From mites and squirts to pee-wees and bantams, Bartley could be found going about his patient way teaching the game he loved. You could call him the minister of Thornton Park.

“It’s been sort of a ministry I’ve had in my life,” he said.

Growing up in Sarnia, Ontario, Bartley learned the game at the grass roots level like many Canadians in the junior ranks. He took his lessons to Bowling Green State University, and then played in the minor leagues.

Settling on his teaching role in elementary physical education, he took over the Shaker Heights High program during the disco era. With his trade-mark Maple Leaf tie, he weathered all the tough times and the good ones in the dedicated fashion he wanted – that of a teacher.

Brad Friedel

Induction Year : 2016

Sport: Soccer

Brad Friedel epitomized both saving grace and stamina on the soccer field.

For more than a quarter century he staked his claim as one of the top goalkeepers in the collegiate, professional and international ranks. The 6-3 keeper, who switched from forward to the goalmouth growing up in Bay Village, holds the record for playing in 310 consecutive games in England’s highly-competitive Premier League with teams Blackburn, Aston Villa and Tottenham Hotspur from 1998 to 2015.

Beginning with an NCAA national championship at UCLA in 1990, he earned collegiate honors through 1992 as he won the Hermann Trophy as a junior before opting for a professional career. After stints in Scotland, Denmark and Ireland, he was Major League Soccer’s Goalkeeper of the Year with the Columbus Crew in 1997. That opened the opportunity to play in England, initially with Liverpool and eventually as a starter with Blackburn in 2000 to begin his Premier League reign.

In his first season with Blackburn, he helped the Rovers return to the top division Premier League. He was Blackburn’s player of the year when he had 15 shutouts during the 2002-03 season.

He also played for the United States national team in the 1992 Olympics and in three World Cups. He was dubbed “the human wall” for his outstanding work during the 2002 World Cup as the U.S. reached the quarterfinals with stirring wins against Portugal and Mexico along the way.
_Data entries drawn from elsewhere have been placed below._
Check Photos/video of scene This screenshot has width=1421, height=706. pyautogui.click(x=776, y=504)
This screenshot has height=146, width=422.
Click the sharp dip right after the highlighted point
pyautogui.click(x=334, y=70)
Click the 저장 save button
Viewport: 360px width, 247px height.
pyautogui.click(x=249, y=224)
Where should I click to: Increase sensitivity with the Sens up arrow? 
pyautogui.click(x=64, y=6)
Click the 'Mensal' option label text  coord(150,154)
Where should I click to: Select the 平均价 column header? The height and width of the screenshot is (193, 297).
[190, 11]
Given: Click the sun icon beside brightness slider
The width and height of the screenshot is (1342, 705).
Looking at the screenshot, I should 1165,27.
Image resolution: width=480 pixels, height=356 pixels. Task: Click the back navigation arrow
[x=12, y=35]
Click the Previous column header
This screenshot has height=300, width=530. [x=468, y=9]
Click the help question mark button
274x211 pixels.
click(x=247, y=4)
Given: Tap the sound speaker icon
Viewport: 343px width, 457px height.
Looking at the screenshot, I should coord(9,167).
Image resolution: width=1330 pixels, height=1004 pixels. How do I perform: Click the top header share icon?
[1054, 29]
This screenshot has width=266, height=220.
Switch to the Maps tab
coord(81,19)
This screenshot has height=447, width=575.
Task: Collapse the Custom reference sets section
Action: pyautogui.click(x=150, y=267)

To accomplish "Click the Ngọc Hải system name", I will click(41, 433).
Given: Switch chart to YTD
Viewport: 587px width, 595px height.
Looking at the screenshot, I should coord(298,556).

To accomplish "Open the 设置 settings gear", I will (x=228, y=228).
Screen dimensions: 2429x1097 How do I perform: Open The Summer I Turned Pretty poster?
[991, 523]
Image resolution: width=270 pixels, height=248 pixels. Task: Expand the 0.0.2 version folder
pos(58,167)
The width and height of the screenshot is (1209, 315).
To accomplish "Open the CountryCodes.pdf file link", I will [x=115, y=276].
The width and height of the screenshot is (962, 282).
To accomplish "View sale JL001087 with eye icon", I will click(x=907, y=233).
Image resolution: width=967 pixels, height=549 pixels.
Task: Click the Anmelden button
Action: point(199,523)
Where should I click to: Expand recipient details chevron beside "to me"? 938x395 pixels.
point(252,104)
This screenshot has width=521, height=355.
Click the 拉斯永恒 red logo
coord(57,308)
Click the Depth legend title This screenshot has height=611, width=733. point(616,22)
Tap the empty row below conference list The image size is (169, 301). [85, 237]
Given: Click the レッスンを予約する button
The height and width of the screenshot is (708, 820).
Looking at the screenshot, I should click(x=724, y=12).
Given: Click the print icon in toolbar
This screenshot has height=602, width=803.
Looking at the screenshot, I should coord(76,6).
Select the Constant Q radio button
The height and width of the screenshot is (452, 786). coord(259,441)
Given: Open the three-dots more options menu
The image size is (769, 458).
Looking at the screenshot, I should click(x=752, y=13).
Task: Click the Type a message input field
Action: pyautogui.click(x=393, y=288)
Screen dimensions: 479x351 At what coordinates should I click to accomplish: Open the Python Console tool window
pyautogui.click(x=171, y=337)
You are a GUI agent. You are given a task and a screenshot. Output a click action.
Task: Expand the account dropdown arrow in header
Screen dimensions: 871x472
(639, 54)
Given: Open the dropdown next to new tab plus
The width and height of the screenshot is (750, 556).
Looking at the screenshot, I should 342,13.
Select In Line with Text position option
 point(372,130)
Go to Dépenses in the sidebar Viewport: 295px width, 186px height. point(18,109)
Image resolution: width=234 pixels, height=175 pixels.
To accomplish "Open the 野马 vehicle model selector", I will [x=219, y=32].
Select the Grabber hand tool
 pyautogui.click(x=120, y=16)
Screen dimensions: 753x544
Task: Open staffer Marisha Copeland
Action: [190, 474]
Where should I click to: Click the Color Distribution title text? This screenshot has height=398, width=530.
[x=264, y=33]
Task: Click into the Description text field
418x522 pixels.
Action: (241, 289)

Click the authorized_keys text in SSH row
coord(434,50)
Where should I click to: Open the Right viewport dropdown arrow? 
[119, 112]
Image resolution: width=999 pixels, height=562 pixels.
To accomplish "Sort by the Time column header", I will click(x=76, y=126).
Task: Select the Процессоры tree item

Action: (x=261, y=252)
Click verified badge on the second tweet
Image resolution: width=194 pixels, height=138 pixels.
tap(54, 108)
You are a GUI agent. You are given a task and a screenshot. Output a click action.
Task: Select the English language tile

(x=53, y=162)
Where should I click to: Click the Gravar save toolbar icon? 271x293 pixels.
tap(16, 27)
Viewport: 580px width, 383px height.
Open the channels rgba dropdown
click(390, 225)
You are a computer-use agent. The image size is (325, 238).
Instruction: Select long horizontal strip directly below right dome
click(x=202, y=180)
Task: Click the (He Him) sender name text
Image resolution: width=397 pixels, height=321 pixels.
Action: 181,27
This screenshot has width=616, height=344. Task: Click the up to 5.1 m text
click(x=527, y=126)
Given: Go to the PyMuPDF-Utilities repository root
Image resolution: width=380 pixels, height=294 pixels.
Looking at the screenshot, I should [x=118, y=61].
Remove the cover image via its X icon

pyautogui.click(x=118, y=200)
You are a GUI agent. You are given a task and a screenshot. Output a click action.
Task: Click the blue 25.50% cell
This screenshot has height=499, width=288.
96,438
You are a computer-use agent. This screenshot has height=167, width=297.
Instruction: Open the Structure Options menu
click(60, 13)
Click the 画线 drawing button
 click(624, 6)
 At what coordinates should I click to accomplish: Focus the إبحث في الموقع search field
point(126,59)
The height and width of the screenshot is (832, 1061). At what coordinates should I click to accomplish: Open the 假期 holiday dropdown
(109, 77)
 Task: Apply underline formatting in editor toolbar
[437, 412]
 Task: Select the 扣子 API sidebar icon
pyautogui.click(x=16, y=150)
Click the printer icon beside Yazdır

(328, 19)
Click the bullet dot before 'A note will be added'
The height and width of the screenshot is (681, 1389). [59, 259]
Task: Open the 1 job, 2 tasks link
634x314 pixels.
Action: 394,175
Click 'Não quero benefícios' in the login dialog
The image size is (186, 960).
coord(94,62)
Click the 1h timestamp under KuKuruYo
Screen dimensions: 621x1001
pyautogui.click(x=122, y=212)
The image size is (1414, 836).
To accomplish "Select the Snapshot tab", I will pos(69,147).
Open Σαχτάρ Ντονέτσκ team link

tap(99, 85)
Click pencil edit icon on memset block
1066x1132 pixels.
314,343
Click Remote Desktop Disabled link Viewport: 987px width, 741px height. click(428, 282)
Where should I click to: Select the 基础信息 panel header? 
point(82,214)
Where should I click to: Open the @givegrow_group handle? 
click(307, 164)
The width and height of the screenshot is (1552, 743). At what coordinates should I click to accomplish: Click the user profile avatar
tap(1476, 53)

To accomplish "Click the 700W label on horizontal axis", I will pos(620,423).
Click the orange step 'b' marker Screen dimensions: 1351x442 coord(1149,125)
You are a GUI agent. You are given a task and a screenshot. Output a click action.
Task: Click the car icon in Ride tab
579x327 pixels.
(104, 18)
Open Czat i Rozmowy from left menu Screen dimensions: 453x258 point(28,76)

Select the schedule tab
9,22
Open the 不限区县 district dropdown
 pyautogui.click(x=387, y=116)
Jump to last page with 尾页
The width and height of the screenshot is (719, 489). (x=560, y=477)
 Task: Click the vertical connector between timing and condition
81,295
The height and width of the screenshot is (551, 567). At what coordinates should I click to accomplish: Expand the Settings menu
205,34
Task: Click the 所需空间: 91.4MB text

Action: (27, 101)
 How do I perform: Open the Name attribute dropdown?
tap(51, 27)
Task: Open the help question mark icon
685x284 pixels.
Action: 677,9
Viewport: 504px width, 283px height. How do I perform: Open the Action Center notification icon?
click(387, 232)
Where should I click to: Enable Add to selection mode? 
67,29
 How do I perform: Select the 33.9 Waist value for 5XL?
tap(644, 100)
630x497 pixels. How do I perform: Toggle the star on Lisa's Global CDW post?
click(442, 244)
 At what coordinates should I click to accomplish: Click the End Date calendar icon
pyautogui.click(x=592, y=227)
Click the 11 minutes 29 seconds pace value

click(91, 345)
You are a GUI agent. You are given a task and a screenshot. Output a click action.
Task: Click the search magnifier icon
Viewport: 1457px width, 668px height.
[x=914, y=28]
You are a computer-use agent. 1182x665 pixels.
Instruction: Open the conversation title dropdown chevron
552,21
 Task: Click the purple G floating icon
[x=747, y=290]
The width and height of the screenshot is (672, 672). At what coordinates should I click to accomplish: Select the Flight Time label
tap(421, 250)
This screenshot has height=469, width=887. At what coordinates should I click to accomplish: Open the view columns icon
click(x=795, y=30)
He totaled 82 games for the national team from 1992 to 2005.

Before concentrating on soccer, Friedel was an all-state basketball selection at Bay, where he also played tennis. He was the school’s athlete of the year as a senior in 1990. Later that year he was invited to walk-on the UCLA basketball team as freshman.

Hoping to further establish the game at home, he founded the non-profit Premier Soccer Academy in Lorain for youth from 2007-2011. In 2016, he was named head coach of the United States Under-19 team.